» **TASK**:
Reproduce precisely the lines of the material below from the line containing "Given: Go forward" up to and including its last line. Pictures must not be copied.

» **SOURCE DATA**:
◇ ◇ ◇ ◇
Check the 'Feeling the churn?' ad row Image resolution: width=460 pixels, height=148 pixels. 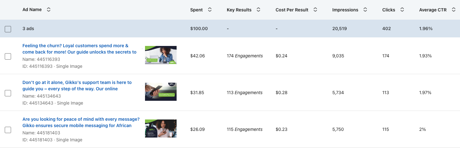(8, 56)
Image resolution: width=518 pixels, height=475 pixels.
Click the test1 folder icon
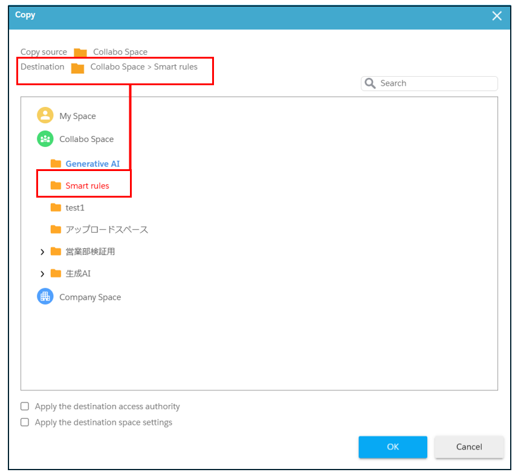[56, 207]
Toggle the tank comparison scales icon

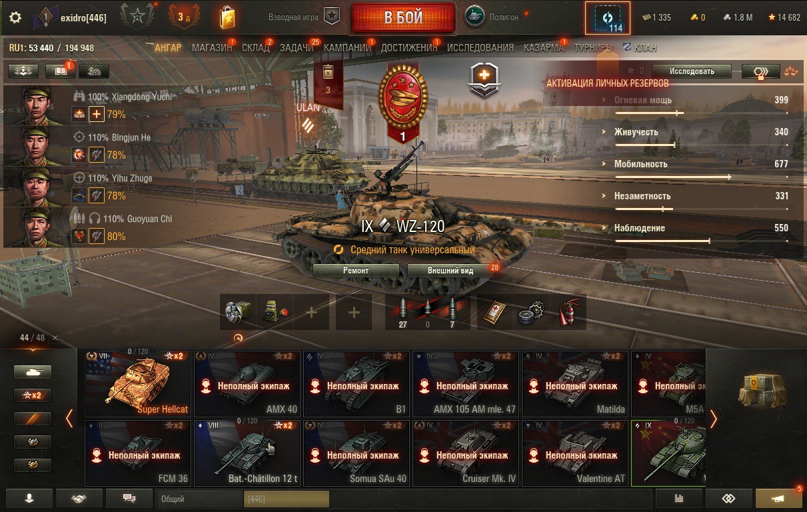point(791,71)

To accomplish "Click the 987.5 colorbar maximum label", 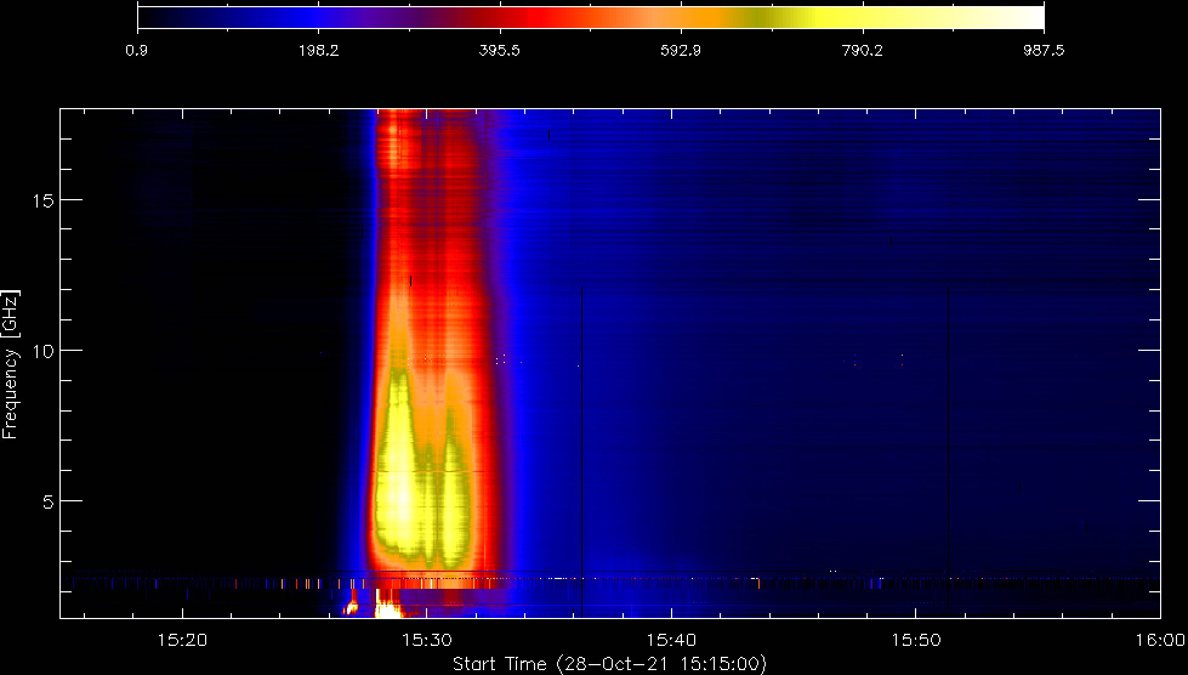I will click(1044, 50).
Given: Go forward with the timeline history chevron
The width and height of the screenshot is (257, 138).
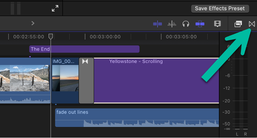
◇ ◇ ◇ ◇
» **YOUR RESPONSE**:
Given: Go forward with the timeline history chevron
The width and height of the screenshot is (257, 138).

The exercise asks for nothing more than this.